ROCCurveDrift
Compares ROC curves between reference and monitoring datasets.
Purpose
The ROC Curve Drift test is designed to evaluate changes in the model’s discriminative ability over time. By comparing Receiver Operating Characteristic (ROC) curves between reference and monitoring datasets, this test helps identify whether the model maintains its ability to distinguish between classes across different decision thresholds. This is crucial for understanding if the model’s trade-off between sensitivity and specificity remains stable in production.
Test Mechanism
This test proceeds by generating ROC curves for both reference and monitoring datasets.

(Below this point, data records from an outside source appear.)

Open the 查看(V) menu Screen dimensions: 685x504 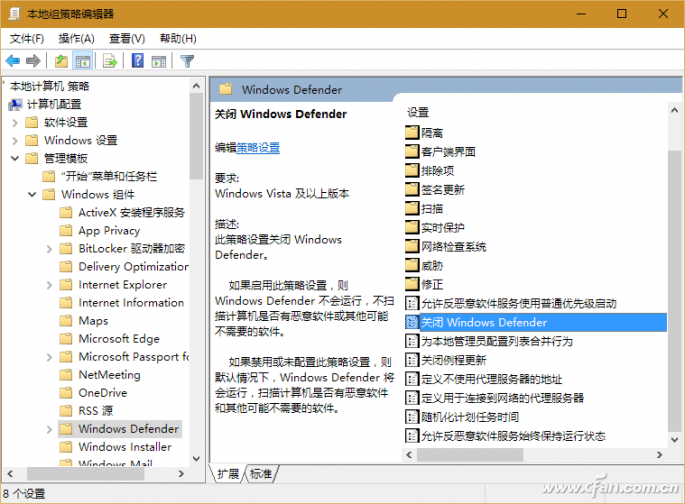pos(127,38)
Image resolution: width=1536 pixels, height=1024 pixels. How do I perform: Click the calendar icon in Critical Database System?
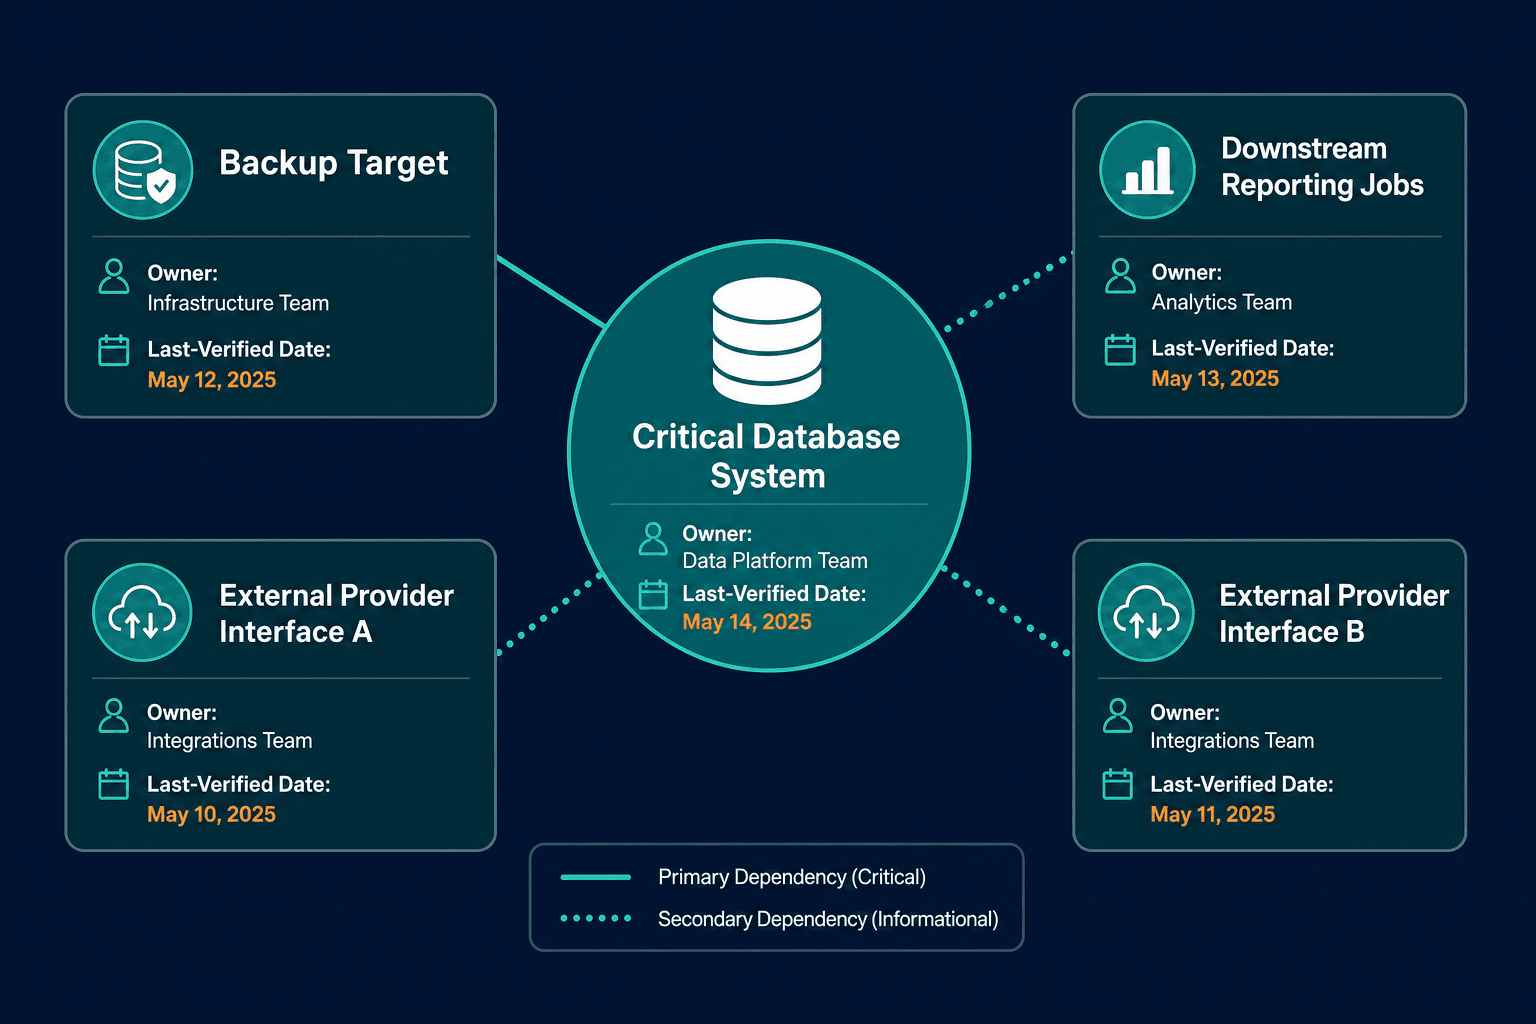click(x=653, y=594)
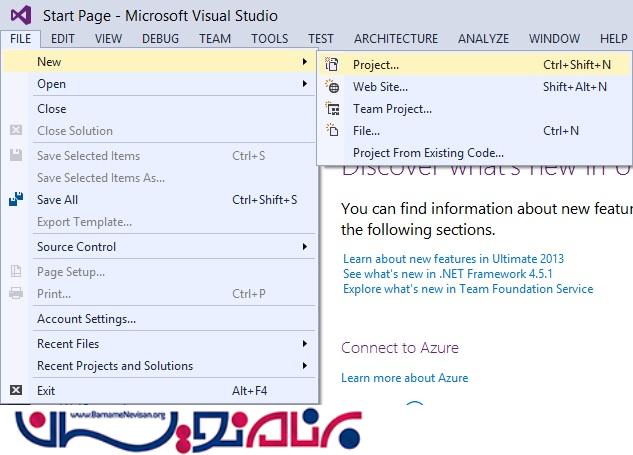This screenshot has height=455, width=633.
Task: Click the Exit icon in File menu
Action: (x=16, y=391)
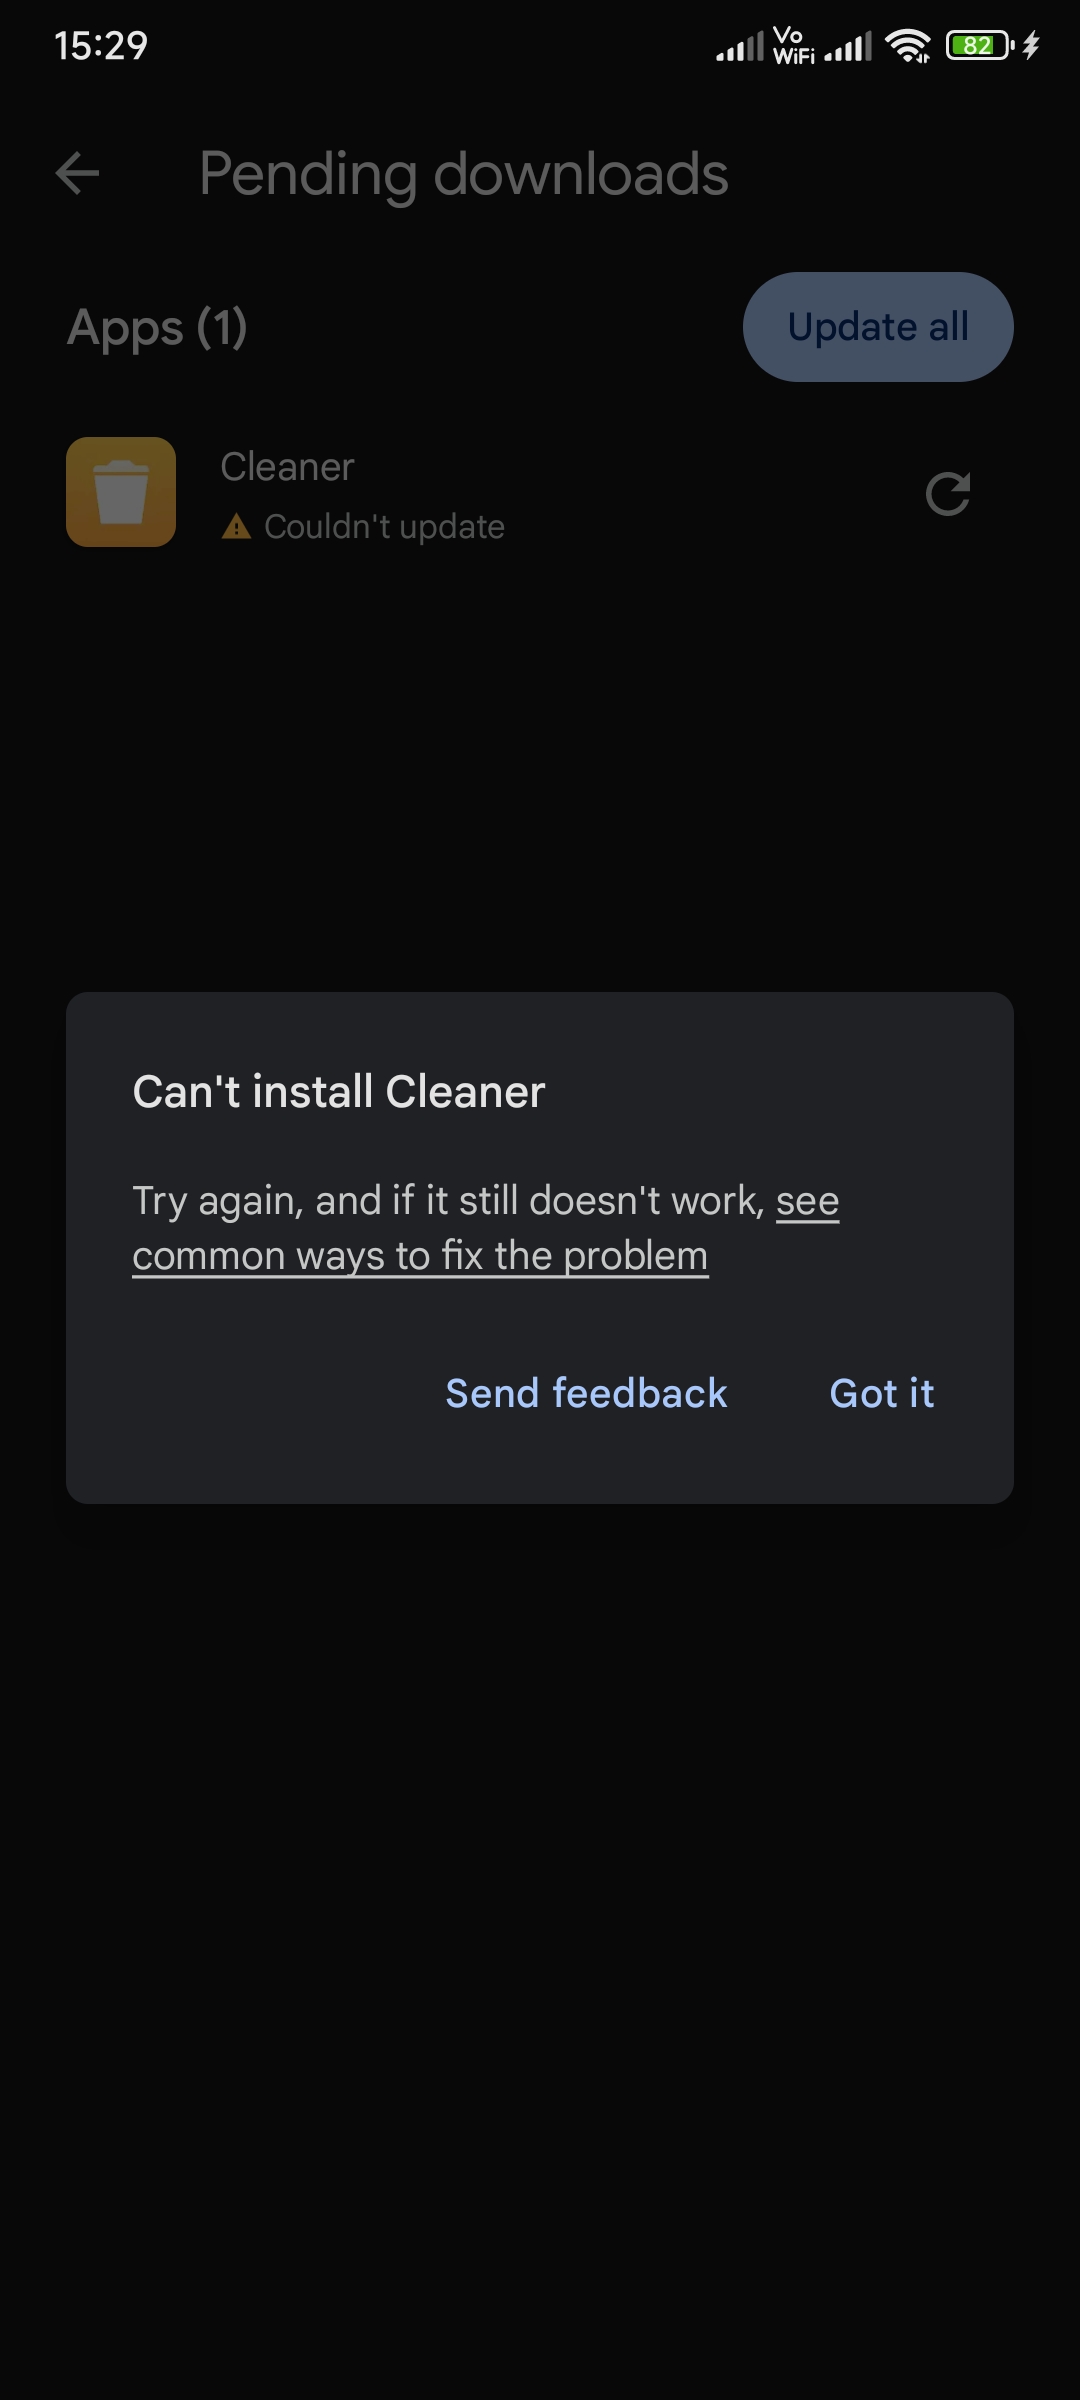Open common ways to fix the problem link

pyautogui.click(x=420, y=1256)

For each dataset, it plots the True Positive Rate against the False Positive Rate across all possible classification thresholds. The test also computes AUC scores and visualizes the difference between ROC curves, providing both graphical and numerical assessments of discrimination stability. Special attention is paid to regions where curves diverge significantly.
Signs of High Risk
- Large differences between reference and monitoring ROC curves
- Significant drop in AUC score for monitoring dataset
- Systematic differences in specific FPR regions
- Changes in optimal operating points
- Inconsistent performance across different thresholds
- Unexpected crossovers between curves
Strengths
- Provides comprehensive view of discriminative ability
- Identifies specific threshold ranges with drift
- Enables visualization of performance differences
- Includes AUC comparison for overall assessment
- Supports threshold-independent evaluation
- Maintains interpretable performance metrics
Limitations
- Limited to binary classification problems
- May be sensitive to class distribution changes
- Cannot suggest optimal threshold adjustments
- Requires visual inspection for detailed analysis
- Complex interpretation of curve differences
- May not capture subtle performance changes